Fondateur d’un nouveau courant poétique
Dans l’histoire de la littérature russe, le début du XXe siècle reste connu comme l’Âge d’Argent. Plusieurs courants s’y développèrent et s’y opposèrent parfois. Le symbolisme, représenté par Valéri Brioussov, Alexandre Blok et beaucoup d’autres poètes encore, mettait en avant l’art pour l’art, la versatilité des conceptions de la beauté et le retour aux idéaux antiques de celle-ci.
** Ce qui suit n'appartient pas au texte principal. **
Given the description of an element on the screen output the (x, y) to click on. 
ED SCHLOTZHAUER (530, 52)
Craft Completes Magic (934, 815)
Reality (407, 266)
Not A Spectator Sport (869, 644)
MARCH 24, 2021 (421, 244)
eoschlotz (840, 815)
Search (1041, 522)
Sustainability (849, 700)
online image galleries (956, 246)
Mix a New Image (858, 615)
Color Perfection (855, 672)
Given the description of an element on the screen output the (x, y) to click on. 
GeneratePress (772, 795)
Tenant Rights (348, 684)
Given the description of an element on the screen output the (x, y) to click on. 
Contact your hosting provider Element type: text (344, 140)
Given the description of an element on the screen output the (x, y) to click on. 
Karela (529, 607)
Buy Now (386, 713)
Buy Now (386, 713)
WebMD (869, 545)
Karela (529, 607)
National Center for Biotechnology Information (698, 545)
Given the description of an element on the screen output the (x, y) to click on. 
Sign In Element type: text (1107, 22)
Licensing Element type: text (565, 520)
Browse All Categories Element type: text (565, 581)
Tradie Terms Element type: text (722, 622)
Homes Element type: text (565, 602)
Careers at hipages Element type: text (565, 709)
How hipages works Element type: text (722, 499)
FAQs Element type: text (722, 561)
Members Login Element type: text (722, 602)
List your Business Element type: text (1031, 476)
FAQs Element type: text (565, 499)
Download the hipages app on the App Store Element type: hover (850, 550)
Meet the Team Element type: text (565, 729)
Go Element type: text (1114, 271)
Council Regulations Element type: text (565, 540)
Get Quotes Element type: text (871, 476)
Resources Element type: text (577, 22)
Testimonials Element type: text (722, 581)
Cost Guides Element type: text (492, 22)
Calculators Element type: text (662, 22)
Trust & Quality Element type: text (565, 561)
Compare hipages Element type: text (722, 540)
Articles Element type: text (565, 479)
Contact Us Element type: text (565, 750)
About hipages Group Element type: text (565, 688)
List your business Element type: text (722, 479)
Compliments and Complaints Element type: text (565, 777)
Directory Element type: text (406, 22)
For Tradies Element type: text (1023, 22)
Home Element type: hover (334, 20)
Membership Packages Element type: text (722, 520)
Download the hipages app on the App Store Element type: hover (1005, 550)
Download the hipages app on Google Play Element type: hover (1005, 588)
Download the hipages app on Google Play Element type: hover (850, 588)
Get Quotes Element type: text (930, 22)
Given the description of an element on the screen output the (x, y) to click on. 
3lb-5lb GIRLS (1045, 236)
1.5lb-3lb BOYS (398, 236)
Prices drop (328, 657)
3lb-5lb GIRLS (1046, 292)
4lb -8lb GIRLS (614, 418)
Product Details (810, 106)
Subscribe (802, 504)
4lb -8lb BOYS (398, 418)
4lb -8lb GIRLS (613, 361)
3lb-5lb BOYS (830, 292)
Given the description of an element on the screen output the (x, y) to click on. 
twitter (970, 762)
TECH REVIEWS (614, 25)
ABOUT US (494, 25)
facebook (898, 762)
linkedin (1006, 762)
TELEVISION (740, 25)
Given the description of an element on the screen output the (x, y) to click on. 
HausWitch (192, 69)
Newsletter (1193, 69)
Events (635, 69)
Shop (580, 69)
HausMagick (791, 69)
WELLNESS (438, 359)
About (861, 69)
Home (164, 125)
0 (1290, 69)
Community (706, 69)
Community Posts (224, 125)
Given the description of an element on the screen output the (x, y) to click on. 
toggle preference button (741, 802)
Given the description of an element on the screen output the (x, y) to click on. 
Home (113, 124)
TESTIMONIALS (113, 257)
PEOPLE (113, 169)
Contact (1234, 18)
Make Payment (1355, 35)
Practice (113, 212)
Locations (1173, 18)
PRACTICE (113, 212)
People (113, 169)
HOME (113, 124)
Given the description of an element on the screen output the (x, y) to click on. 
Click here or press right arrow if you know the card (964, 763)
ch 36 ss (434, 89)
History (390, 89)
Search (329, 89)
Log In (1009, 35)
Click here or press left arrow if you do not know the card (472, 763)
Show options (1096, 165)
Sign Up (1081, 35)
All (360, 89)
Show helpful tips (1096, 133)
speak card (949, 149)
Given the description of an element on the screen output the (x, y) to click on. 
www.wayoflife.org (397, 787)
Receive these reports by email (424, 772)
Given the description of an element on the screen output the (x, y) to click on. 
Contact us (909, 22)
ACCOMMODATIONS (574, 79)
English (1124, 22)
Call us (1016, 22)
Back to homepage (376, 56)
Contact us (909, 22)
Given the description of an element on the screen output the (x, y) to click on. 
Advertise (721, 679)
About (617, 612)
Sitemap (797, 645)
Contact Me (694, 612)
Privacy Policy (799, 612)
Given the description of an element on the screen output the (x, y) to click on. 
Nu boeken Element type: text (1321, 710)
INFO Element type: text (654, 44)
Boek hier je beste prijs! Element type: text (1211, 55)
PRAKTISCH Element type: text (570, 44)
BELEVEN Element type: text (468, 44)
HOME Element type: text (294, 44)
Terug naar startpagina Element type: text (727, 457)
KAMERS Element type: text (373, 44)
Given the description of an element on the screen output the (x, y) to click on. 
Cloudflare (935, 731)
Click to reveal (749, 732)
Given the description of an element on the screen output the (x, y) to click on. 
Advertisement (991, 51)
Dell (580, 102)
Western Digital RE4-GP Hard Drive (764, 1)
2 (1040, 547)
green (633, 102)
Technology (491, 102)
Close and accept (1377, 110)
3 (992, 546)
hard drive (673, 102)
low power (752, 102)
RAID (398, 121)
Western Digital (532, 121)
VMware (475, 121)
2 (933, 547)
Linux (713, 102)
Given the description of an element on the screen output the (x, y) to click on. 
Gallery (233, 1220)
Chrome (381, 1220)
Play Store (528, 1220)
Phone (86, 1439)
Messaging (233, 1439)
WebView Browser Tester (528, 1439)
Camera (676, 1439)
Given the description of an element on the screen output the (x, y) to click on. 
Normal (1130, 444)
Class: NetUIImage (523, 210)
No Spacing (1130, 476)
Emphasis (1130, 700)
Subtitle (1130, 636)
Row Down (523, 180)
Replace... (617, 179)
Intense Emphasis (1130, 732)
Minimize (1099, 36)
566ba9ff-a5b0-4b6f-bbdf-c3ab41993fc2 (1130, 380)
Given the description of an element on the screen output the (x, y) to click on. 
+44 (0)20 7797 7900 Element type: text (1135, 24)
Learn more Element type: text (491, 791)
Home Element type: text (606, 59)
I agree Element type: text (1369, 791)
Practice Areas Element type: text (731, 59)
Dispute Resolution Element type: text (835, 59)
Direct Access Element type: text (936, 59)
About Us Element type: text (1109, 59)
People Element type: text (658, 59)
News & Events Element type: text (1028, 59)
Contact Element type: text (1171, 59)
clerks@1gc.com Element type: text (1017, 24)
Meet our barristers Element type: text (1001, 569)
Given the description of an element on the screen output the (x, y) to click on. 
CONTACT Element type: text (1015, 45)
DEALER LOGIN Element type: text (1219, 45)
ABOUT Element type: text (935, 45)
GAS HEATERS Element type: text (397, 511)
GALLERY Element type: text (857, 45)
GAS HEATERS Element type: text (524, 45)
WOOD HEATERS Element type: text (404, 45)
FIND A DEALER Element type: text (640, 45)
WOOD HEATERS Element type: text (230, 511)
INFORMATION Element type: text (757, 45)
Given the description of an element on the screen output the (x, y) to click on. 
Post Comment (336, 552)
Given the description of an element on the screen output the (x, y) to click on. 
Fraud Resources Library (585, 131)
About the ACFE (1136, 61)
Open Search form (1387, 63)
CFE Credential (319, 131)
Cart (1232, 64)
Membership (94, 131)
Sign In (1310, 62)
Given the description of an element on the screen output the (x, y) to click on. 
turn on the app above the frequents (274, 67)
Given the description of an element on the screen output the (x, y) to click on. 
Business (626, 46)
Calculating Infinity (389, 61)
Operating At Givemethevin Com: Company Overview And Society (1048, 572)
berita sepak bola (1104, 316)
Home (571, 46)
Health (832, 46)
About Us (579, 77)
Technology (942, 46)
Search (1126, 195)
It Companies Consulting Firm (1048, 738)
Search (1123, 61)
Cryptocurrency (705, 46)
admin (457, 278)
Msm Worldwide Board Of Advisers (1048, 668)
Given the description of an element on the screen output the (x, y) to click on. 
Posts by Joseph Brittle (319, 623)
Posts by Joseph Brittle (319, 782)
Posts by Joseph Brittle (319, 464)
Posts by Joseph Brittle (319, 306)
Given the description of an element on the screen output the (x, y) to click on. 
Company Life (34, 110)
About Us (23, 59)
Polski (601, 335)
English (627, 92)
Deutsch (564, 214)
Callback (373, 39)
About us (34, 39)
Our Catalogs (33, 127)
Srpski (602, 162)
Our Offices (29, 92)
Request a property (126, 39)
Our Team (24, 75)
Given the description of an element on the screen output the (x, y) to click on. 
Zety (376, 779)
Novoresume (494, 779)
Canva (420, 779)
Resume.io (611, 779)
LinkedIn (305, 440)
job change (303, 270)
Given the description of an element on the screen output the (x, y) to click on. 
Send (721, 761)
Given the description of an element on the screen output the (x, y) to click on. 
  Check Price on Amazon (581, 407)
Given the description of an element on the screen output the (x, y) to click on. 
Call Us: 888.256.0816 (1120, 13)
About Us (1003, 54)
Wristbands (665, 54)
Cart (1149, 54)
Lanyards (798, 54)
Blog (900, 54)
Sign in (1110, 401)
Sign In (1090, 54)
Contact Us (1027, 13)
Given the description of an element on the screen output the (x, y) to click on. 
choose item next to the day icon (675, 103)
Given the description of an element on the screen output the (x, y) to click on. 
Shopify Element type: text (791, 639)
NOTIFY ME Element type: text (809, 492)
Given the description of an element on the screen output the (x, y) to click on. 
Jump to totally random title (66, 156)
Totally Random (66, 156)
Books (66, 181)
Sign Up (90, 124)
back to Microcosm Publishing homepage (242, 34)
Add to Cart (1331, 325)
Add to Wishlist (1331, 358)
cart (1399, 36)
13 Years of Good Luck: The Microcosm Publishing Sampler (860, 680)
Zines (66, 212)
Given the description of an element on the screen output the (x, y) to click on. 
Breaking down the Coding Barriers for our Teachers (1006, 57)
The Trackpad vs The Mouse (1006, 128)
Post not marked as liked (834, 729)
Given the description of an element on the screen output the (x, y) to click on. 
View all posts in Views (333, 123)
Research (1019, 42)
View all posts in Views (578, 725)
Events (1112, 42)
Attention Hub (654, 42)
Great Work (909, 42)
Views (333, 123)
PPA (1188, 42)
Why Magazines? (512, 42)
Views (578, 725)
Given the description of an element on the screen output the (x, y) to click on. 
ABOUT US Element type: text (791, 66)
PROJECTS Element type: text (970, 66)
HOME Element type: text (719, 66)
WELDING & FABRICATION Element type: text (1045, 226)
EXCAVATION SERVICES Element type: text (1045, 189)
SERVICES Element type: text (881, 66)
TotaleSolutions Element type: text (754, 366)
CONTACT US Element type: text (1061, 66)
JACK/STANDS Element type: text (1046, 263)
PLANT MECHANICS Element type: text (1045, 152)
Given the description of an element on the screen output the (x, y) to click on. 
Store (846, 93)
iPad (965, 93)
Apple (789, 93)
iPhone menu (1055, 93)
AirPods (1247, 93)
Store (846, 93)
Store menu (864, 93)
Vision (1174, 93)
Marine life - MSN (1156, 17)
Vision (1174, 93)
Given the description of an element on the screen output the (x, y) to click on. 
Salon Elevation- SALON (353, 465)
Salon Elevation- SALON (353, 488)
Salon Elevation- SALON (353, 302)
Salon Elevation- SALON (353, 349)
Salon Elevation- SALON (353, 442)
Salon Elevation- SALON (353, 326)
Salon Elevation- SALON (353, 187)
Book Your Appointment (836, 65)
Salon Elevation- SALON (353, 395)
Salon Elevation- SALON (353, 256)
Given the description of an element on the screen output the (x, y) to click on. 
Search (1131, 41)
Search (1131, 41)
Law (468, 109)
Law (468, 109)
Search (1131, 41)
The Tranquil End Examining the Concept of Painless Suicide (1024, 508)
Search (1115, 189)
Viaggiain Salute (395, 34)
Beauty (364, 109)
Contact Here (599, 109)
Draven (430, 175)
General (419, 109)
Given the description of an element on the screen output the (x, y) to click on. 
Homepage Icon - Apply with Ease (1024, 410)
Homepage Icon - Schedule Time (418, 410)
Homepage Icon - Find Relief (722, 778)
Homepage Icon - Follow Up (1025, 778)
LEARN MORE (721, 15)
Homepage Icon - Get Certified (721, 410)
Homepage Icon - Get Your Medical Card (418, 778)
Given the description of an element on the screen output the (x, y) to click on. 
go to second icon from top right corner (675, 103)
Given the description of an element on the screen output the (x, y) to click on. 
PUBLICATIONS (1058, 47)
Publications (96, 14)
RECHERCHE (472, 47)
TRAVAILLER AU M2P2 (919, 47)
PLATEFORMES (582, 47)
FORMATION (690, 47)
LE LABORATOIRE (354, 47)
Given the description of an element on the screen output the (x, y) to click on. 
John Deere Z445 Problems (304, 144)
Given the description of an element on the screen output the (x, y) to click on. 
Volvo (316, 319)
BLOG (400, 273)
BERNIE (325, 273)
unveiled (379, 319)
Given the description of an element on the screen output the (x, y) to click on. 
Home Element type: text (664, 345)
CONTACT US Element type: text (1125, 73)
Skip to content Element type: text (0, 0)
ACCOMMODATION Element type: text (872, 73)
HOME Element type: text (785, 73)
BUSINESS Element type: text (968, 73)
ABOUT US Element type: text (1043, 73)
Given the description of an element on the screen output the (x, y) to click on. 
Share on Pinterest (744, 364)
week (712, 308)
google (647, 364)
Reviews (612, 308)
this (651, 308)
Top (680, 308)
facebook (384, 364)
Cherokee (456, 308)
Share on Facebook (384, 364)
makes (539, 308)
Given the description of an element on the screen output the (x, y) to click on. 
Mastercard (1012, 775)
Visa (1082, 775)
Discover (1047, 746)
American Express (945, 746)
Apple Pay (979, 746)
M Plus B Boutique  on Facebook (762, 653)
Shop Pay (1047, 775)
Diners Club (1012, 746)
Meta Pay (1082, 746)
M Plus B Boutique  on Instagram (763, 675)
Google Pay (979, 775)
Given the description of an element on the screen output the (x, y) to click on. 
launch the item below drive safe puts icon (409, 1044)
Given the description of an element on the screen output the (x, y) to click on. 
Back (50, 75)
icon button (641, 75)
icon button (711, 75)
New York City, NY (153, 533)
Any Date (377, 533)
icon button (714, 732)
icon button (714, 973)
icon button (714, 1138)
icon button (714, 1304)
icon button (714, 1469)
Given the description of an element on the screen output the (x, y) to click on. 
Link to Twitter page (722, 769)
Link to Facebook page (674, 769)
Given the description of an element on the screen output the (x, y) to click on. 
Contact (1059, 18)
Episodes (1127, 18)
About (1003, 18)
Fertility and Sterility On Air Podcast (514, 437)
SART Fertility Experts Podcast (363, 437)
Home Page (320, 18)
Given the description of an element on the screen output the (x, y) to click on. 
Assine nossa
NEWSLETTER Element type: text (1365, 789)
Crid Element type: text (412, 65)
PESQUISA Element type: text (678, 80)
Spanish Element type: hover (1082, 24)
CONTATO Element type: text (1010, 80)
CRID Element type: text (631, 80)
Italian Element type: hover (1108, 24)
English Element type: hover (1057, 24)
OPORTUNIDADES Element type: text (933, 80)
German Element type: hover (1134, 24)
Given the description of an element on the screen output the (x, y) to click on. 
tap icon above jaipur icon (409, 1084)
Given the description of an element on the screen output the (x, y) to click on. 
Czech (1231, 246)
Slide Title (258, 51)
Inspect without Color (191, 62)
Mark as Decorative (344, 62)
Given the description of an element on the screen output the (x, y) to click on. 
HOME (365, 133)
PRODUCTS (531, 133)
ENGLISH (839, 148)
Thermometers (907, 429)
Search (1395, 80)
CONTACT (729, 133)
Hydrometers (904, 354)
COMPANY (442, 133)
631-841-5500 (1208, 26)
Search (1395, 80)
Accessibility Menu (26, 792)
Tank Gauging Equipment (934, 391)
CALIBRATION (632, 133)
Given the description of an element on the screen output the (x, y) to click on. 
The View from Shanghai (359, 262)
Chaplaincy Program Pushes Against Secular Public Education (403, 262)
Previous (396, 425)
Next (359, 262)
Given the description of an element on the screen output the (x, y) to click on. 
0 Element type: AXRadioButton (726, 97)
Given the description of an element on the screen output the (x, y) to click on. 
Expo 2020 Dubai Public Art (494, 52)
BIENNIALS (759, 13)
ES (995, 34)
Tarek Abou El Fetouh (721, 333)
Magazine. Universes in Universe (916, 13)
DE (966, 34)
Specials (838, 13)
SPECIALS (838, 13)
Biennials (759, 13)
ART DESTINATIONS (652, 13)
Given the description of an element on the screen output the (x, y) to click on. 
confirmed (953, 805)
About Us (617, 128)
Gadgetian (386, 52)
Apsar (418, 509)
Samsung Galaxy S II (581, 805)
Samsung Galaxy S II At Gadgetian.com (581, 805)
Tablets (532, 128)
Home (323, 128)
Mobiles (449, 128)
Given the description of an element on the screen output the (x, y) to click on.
En réaction aux rêves éthérés des symbolistes, Nikolaï Goumiliov créa une nouvelle forme d’expression au début des années 1910 : celle de l’acméisme. Elle séduisit des poètes talentueux : Anna Akhmatova, Ossip Mandelstam, Gueorgui Ivanov et d’autres encore.
L’acméisme se caractérise par une précision extrême des images et une certaine matérialité. Nikolaï Goumiliov lança la tendance de comparer des objets abstraits ou de la nature avec des objets prosaïques et du quotidien : « l’aurore est comme le sang », « son regard est plus acéré que l’acier ». Pour Ossip Mandelstam, le ciel est comme de l’émail : « sur l’émail bleu pâle ».
Mari de la poétesse Anna Akhmatova
Actrices, danseuses, poétesses… Nikolaï Goumiliov avait du succès auprès des femmes et eut de nombreuses aventures sans lendemain. L’amour de sa vie fut Anna Akhmatova qu’il épousa en 1910. Leur histoire fut empreinte de passion et d’art : ils se consacraient des poèmes l’un à l’autre. Nikolaï Goumiliov publiait ceux d’Anna Akhmatova dans sa revue littéraire. Ensemble, ils « étudiaient » l’acméisme dans leurs créations poétiques, voyageaient en Europe, réunissaient les acméistes autour d’eux au célèbre cabaret Le Chien Errant de Saint-Pétersbourg.
En 1912, Nikolaï Goumiliov et Anna Akhmatova eurent un fils, Lev, le futur ethnologue et anthropologue. En 1918, ils divorcèrent.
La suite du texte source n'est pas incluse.